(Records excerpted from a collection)
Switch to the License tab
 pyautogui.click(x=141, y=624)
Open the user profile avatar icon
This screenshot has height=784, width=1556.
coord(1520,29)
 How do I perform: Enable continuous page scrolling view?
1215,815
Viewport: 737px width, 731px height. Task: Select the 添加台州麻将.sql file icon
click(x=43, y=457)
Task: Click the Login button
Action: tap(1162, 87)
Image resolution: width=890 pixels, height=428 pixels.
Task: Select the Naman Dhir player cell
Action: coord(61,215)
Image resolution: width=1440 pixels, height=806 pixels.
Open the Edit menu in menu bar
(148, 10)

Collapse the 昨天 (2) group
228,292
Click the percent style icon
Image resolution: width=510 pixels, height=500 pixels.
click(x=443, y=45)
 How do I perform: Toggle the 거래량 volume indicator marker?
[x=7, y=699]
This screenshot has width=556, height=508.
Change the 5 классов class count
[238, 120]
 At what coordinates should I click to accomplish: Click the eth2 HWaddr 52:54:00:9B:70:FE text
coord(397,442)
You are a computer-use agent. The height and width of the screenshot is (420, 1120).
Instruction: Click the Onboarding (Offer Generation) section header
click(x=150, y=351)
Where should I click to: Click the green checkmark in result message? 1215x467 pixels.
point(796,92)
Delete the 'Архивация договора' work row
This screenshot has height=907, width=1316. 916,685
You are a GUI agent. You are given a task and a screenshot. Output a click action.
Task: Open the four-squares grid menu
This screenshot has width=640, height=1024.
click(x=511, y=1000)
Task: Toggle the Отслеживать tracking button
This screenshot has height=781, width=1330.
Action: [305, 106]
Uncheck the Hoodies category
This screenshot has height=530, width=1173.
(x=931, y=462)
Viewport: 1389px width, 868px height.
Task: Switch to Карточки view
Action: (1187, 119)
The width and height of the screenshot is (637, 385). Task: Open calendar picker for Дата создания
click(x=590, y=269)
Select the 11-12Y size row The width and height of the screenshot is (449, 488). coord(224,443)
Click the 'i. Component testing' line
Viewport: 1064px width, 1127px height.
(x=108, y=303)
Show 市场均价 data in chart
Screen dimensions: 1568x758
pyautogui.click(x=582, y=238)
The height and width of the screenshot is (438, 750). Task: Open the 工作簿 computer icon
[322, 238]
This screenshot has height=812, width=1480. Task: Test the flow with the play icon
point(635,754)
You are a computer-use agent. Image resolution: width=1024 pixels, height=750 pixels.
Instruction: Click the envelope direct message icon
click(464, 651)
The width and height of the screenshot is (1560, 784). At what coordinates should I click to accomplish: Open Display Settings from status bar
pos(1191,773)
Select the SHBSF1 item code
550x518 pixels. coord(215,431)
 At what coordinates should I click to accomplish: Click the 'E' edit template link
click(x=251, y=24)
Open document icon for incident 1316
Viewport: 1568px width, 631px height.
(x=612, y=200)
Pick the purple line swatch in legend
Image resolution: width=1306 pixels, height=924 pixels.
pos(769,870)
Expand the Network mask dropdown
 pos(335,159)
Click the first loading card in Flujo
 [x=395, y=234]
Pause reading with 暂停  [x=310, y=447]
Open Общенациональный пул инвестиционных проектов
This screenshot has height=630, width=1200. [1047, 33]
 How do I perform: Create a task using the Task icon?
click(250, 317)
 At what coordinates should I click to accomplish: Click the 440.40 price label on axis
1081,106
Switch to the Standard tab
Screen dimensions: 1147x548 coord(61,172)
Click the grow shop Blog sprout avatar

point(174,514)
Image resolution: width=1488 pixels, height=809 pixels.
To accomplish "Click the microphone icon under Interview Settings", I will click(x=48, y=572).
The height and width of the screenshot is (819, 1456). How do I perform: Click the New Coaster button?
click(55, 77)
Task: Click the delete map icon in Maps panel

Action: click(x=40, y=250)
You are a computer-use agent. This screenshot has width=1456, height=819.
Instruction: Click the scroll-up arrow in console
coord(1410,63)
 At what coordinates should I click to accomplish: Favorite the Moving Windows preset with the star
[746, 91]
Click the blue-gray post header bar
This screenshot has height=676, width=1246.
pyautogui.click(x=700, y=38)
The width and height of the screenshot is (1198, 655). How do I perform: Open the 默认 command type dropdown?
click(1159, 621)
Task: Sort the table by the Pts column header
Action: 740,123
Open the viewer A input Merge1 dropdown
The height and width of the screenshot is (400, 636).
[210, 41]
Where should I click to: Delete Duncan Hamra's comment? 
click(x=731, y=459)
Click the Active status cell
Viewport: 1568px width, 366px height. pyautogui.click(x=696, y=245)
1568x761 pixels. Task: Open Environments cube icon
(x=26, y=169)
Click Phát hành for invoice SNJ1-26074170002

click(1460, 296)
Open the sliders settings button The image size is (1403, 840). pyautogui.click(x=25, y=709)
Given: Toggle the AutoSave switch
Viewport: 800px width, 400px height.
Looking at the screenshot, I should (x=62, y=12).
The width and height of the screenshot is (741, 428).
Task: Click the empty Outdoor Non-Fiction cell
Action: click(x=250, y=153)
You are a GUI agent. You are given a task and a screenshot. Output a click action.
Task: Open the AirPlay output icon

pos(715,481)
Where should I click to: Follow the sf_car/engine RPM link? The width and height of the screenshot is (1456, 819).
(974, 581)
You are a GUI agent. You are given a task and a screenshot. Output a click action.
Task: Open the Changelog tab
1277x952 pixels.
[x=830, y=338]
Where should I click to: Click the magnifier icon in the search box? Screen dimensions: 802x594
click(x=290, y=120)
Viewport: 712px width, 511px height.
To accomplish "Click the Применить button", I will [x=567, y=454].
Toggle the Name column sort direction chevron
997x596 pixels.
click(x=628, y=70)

GIVEN EXERCISE →
Substitute "Release Notes" for "Changelog" throughout the records above, leaving every other part of the lines unchanged.

RESPONSE TO THIS EXERCISE →
Switch to the License tab
 pyautogui.click(x=141, y=624)
Open the user profile avatar icon
This screenshot has height=784, width=1556.
coord(1520,29)
 How do I perform: Enable continuous page scrolling view?
1215,815
Viewport: 737px width, 731px height. Task: Select the 添加台州麻将.sql file icon
click(x=43, y=457)
Task: Click the Login button
Action: tap(1162, 87)
Image resolution: width=890 pixels, height=428 pixels.
Task: Select the Naman Dhir player cell
Action: coord(61,215)
Image resolution: width=1440 pixels, height=806 pixels.
Open the Edit menu in menu bar
(148, 10)

Collapse the 昨天 (2) group
228,292
Click the percent style icon
Image resolution: width=510 pixels, height=500 pixels.
click(x=443, y=45)
 How do I perform: Toggle the 거래량 volume indicator marker?
[x=7, y=699]
This screenshot has width=556, height=508.
Change the 5 классов class count
[238, 120]
 At what coordinates should I click to accomplish: Click the eth2 HWaddr 52:54:00:9B:70:FE text
coord(397,442)
You are a computer-use agent. The height and width of the screenshot is (420, 1120).
Instruction: Click the Onboarding (Offer Generation) section header
click(x=150, y=351)
Where should I click to: Click the green checkmark in result message? 1215x467 pixels.
point(796,92)
Delete the 'Архивация договора' work row
This screenshot has height=907, width=1316. 916,685
You are a GUI agent. You are given a task and a screenshot. Output a click action.
Task: Open the four-squares grid menu
This screenshot has width=640, height=1024.
click(x=511, y=1000)
Task: Toggle the Отслеживать tracking button
This screenshot has height=781, width=1330.
Action: [305, 106]
Uncheck the Hoodies category
This screenshot has height=530, width=1173.
(x=931, y=462)
Viewport: 1389px width, 868px height.
Task: Switch to Карточки view
Action: (1187, 119)
The width and height of the screenshot is (637, 385). Task: Open calendar picker for Дата создания
click(x=590, y=269)
Select the 11-12Y size row The width and height of the screenshot is (449, 488). coord(224,443)
Click the 'i. Component testing' line
Viewport: 1064px width, 1127px height.
(x=108, y=303)
Show 市场均价 data in chart
Screen dimensions: 1568x758
pyautogui.click(x=582, y=238)
The height and width of the screenshot is (438, 750). Task: Open the 工作簿 computer icon
[322, 238]
This screenshot has height=812, width=1480. Task: Test the flow with the play icon
point(635,754)
You are a computer-use agent. Image resolution: width=1024 pixels, height=750 pixels.
Instruction: Click the envelope direct message icon
click(464, 651)
The width and height of the screenshot is (1560, 784). At what coordinates should I click to accomplish: Open Display Settings from status bar
pos(1191,773)
Select the SHBSF1 item code
550x518 pixels. coord(215,431)
 At what coordinates should I click to accomplish: Click the 'E' edit template link
click(x=251, y=24)
Open document icon for incident 1316
Viewport: 1568px width, 631px height.
(x=612, y=200)
Pick the purple line swatch in legend
Image resolution: width=1306 pixels, height=924 pixels.
pos(769,870)
Expand the Network mask dropdown
 pos(335,159)
Click the first loading card in Flujo
 [x=395, y=234]
Pause reading with 暂停  [x=310, y=447]
Open Общенациональный пул инвестиционных проектов
This screenshot has height=630, width=1200. [1047, 33]
 How do I perform: Create a task using the Task icon?
click(250, 317)
 At what coordinates should I click to accomplish: Click the 440.40 price label on axis
1081,106
Switch to the Standard tab
Screen dimensions: 1147x548 coord(61,172)
Click the grow shop Blog sprout avatar

point(174,514)
Image resolution: width=1488 pixels, height=809 pixels.
To accomplish "Click the microphone icon under Interview Settings", I will click(x=48, y=572).
The height and width of the screenshot is (819, 1456). How do I perform: Click the New Coaster button?
click(55, 77)
Task: Click the delete map icon in Maps panel

Action: click(x=40, y=250)
You are a computer-use agent. This screenshot has width=1456, height=819.
Instruction: Click the scroll-up arrow in console
coord(1410,63)
 At what coordinates should I click to accomplish: Favorite the Moving Windows preset with the star
[746, 91]
Click the blue-gray post header bar
This screenshot has height=676, width=1246.
pyautogui.click(x=700, y=38)
The width and height of the screenshot is (1198, 655). How do I perform: Open the 默认 command type dropdown?
click(1159, 621)
Task: Sort the table by the Pts column header
Action: 740,123
Open the viewer A input Merge1 dropdown
The height and width of the screenshot is (400, 636).
[210, 41]
Where should I click to: Delete Duncan Hamra's comment? 
click(x=731, y=459)
Click the Active status cell
Viewport: 1568px width, 366px height. pyautogui.click(x=696, y=245)
1568x761 pixels. Task: Open Environments cube icon
(x=26, y=169)
Click Phát hành for invoice SNJ1-26074170002

click(1460, 296)
Open the sliders settings button The image size is (1403, 840). pyautogui.click(x=25, y=709)
Given: Toggle the AutoSave switch
Viewport: 800px width, 400px height.
Looking at the screenshot, I should (x=62, y=12).
The width and height of the screenshot is (741, 428).
Task: Click the empty Outdoor Non-Fiction cell
Action: click(x=250, y=153)
You are a GUI agent. You are given a task and a screenshot. Output a click action.
Task: Open the AirPlay output icon

pos(715,481)
Where should I click to: Follow the sf_car/engine RPM link? The width and height of the screenshot is (1456, 819).
(974, 581)
You are a GUI agent. You are given a task and a screenshot. Output a click action.
Task: Open the Release Notes tab
1277x952 pixels.
[x=830, y=338]
Where should I click to: Click the magnifier icon in the search box? Screen dimensions: 802x594
click(x=290, y=120)
Viewport: 712px width, 511px height.
To accomplish "Click the Применить button", I will [x=567, y=454].
Toggle the Name column sort direction chevron
997x596 pixels.
click(x=628, y=70)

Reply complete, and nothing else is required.